The median new home price fell 4.3 percent from April to $235,300, although that is still up 3.1 percent from May 2005. Median reflects the point at which half the homes sell for more and half sell for less.

The average home price slipped 2.6 percent to $294,300, the first time it has been below the $300,000 mark since December. It is still up 2.4 percent year-over-year.

Most housing readings this year have been showing signs of a slowing real estate market, as mortgage rates rise and prices soften from record highs.

Builders' confidence has fallen to its lowest level since April 1995, according to the latest member survey by the National Association of Home Builders (NAHB). The pace of permits issued for new homes fell in May to the lowest level seen since 2003, according to a separate Census Bureau report.

But the May new home sales report showed the strongest pace of sales since December, with the South - the region that accounts for about half of new home sales - seeing its best sales rate since October.

Data section ▸

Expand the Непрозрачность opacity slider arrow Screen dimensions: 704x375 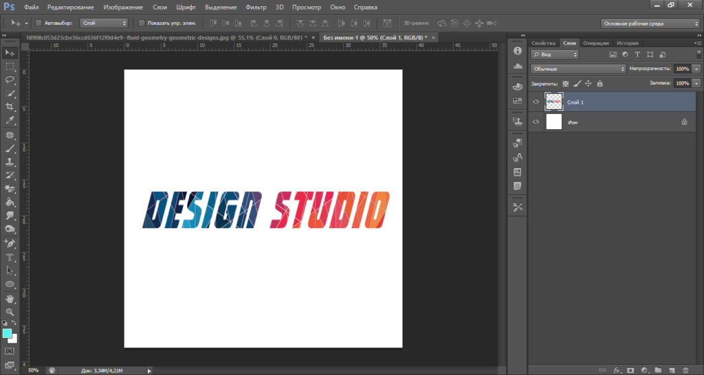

Required task ▸
What comes next in the news report on May new home sales and prices? Write a continuation that picks up right after its final sentence.

Task answer ▸
Softness despite higher sales

The lower prices could be one of the things supporting the higher-than-expected new home sales numbers, said David Seiders, the chief economist for the NAHB, who admitted he was surprised when the report showed an increase in sales.

"The only reason you would think they were up [is] the aggressiveness of the builders' sales techniques," he said. "They're using Realtors more, they're using incentives more. In our January survey, 18 percent said they were doing some level of price cutting. In June, that was up to 41 percent. A year ago they had to do hardly anything to sell. They just had to whisper in the woods that they had a house and the buyers would come running."

Phillip Neuhart, economist at Wachovia, said that the report Monday doesn't change his view that housing is going through a significant slowdown. He said that the new home sales reading is inflated by the fact it is based on when a sales contract is signed, not when the sale is closed.

"Builders are reporting a high-number of cancellations, so these numbers are inflated," said Neuhart. "We think the NAHB survey is the best indication of the home building market right now."

Neuhart said the fact that the supply of new homes on the market remains well above year-ago levels is a sign of softness. But he said the report confirms the belief that housing will cool off slowly, rather than that experience a sharp and sudden decline in both sales and prices.

"It reflects a housing slowdown, not a housing crash. That's what we've been expecting for sometime," he said.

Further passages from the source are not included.